> _PROVIDED DATA_:
========================
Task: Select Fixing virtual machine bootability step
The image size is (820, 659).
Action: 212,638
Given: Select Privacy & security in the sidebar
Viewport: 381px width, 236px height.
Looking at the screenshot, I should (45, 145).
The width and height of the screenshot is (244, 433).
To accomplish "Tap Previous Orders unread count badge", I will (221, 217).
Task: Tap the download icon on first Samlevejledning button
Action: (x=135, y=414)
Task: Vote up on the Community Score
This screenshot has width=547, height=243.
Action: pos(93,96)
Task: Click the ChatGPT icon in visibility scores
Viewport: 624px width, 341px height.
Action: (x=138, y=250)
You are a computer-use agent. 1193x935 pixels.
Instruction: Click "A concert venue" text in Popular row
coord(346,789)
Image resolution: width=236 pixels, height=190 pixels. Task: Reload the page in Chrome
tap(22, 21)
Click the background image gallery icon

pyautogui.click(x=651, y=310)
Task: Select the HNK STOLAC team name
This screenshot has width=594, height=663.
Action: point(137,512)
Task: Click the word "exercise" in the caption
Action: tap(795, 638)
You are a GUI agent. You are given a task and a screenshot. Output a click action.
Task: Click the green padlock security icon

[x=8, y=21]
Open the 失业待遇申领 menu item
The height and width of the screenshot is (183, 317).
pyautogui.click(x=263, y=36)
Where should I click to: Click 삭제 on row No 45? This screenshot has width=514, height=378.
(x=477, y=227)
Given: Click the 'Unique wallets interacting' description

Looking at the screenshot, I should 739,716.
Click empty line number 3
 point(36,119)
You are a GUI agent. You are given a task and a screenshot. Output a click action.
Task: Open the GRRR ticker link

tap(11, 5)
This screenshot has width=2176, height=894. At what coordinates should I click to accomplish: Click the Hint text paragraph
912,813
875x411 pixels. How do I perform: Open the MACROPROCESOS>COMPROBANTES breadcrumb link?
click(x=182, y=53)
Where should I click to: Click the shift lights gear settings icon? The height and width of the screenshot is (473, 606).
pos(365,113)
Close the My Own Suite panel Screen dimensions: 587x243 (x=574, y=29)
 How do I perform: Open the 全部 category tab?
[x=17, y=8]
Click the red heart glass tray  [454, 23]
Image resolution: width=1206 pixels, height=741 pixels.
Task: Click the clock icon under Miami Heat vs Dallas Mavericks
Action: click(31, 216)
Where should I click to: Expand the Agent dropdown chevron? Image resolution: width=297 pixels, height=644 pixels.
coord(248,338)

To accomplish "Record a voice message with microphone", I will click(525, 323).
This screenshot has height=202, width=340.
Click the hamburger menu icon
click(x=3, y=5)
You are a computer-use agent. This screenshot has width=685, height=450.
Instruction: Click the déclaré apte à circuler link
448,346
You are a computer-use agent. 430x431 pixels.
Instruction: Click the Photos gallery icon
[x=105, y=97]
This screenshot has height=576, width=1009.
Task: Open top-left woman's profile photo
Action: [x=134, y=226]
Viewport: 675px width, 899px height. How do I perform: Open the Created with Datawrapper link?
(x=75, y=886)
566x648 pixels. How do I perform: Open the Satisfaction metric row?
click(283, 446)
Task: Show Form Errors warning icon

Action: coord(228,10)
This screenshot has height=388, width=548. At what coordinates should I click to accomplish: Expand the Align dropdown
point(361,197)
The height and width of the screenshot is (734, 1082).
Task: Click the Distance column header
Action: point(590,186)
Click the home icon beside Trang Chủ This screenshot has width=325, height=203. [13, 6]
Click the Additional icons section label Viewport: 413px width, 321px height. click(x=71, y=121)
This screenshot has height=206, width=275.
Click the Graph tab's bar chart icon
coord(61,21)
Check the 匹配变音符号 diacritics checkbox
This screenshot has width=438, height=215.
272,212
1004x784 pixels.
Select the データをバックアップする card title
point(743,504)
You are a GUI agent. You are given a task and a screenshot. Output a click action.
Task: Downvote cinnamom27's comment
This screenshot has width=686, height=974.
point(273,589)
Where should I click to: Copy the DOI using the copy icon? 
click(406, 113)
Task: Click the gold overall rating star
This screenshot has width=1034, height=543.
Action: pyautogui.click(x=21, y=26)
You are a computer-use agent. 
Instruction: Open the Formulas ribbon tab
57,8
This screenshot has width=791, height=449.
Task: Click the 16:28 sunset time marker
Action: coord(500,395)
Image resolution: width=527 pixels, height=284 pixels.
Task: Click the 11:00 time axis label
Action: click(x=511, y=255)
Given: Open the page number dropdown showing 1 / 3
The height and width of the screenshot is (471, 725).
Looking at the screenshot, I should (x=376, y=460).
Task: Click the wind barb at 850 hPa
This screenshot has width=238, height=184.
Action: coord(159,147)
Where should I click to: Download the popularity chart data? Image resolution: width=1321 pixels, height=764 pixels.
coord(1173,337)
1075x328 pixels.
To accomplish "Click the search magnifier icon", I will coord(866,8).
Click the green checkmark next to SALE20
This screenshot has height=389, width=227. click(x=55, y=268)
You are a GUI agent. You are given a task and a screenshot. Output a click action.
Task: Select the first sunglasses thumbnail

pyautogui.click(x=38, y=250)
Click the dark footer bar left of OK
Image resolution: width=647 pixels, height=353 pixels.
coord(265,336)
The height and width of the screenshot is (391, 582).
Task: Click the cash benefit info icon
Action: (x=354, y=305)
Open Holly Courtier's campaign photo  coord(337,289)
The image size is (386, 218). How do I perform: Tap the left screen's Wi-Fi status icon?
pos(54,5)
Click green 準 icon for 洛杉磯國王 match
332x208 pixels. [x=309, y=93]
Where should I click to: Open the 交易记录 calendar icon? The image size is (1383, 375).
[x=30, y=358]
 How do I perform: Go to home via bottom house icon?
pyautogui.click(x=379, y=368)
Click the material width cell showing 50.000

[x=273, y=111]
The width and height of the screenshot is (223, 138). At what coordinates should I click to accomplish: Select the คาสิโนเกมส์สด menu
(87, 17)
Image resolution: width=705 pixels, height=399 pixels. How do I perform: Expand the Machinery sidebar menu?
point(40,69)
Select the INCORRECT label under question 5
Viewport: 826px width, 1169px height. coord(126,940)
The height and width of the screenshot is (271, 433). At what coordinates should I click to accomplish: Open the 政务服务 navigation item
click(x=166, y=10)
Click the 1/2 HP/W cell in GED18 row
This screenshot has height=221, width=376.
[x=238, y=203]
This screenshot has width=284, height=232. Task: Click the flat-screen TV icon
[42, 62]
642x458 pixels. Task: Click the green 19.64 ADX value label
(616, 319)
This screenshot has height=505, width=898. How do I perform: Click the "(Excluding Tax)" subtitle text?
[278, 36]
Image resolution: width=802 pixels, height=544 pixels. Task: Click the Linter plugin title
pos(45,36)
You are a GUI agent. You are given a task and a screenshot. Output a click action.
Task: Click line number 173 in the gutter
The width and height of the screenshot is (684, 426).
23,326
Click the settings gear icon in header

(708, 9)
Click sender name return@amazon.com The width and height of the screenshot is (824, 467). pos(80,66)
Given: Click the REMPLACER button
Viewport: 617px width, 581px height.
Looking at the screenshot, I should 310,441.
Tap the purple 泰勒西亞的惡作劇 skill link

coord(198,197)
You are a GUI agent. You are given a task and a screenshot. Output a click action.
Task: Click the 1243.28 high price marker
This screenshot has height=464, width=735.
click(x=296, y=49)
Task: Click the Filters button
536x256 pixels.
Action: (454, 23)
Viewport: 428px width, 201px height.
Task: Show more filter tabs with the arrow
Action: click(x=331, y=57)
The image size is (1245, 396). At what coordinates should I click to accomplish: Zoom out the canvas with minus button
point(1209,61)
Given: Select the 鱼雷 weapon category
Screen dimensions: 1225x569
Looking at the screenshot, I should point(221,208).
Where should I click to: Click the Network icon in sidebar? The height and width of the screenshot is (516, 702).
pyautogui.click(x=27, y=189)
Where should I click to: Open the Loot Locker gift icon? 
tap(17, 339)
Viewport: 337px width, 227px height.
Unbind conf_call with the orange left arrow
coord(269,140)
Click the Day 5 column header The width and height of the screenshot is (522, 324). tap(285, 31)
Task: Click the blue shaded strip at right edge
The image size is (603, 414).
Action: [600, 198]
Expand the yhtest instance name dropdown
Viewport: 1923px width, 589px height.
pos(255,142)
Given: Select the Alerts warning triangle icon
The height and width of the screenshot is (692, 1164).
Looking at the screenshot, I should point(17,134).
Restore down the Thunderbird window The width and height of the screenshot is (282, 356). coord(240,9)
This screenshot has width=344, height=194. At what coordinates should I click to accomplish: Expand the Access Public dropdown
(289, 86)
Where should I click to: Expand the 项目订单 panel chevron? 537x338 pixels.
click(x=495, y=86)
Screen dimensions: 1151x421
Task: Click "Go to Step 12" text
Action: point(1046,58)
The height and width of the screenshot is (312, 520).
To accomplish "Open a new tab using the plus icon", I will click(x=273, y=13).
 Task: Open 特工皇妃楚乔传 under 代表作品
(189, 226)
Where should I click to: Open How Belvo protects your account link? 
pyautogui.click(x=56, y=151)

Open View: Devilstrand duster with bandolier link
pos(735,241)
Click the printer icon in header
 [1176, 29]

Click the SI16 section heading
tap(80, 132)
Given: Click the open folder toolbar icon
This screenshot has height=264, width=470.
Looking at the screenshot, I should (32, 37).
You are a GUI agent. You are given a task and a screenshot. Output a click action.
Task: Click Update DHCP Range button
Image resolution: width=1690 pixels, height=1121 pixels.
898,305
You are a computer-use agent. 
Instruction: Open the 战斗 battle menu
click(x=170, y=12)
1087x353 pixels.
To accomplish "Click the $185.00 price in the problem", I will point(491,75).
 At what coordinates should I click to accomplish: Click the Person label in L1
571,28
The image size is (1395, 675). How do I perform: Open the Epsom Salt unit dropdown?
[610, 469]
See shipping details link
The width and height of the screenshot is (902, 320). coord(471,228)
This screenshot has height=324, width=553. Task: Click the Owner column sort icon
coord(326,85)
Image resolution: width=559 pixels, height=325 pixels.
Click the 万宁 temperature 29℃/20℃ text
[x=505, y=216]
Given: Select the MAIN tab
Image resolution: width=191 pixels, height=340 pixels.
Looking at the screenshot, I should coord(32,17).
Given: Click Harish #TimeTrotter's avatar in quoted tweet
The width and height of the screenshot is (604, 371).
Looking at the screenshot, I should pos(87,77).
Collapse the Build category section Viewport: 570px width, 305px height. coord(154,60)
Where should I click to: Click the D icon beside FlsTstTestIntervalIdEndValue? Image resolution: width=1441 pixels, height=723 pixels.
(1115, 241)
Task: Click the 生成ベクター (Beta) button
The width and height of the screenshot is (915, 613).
========================
> _YOUR OBJECTIVE_:
Retype the portion of the data above that starts on the line with "Task: Click the gold overall rating star" and finishes on the line with "Open Holly Courtier's", including both of those lines.

> _ANSWER BOX_:
Task: Click the gold overall rating star
This screenshot has width=1034, height=543.
Action: pyautogui.click(x=21, y=26)
You are a computer-use agent. 
Instruction: Open the Formulas ribbon tab
57,8
This screenshot has width=791, height=449.
Task: Click the 16:28 sunset time marker
Action: coord(500,395)
Image resolution: width=527 pixels, height=284 pixels.
Task: Click the 11:00 time axis label
Action: click(x=511, y=255)
Given: Open the page number dropdown showing 1 / 3
The height and width of the screenshot is (471, 725).
Looking at the screenshot, I should (x=376, y=460).
Task: Click the wind barb at 850 hPa
This screenshot has width=238, height=184.
Action: coord(159,147)
Where should I click to: Download the popularity chart data? Image resolution: width=1321 pixels, height=764 pixels.
coord(1173,337)
1075x328 pixels.
To accomplish "Click the search magnifier icon", I will coord(866,8).
Click the green checkmark next to SALE20
This screenshot has height=389, width=227. click(x=55, y=268)
You are a GUI agent. You are given a task and a screenshot. Output a click action.
Task: Select the first sunglasses thumbnail

pyautogui.click(x=38, y=250)
Click the dark footer bar left of OK
Image resolution: width=647 pixels, height=353 pixels.
coord(265,336)
The height and width of the screenshot is (391, 582).
Task: Click the cash benefit info icon
Action: (x=354, y=305)
Open Holly Courtier's campaign photo  coord(337,289)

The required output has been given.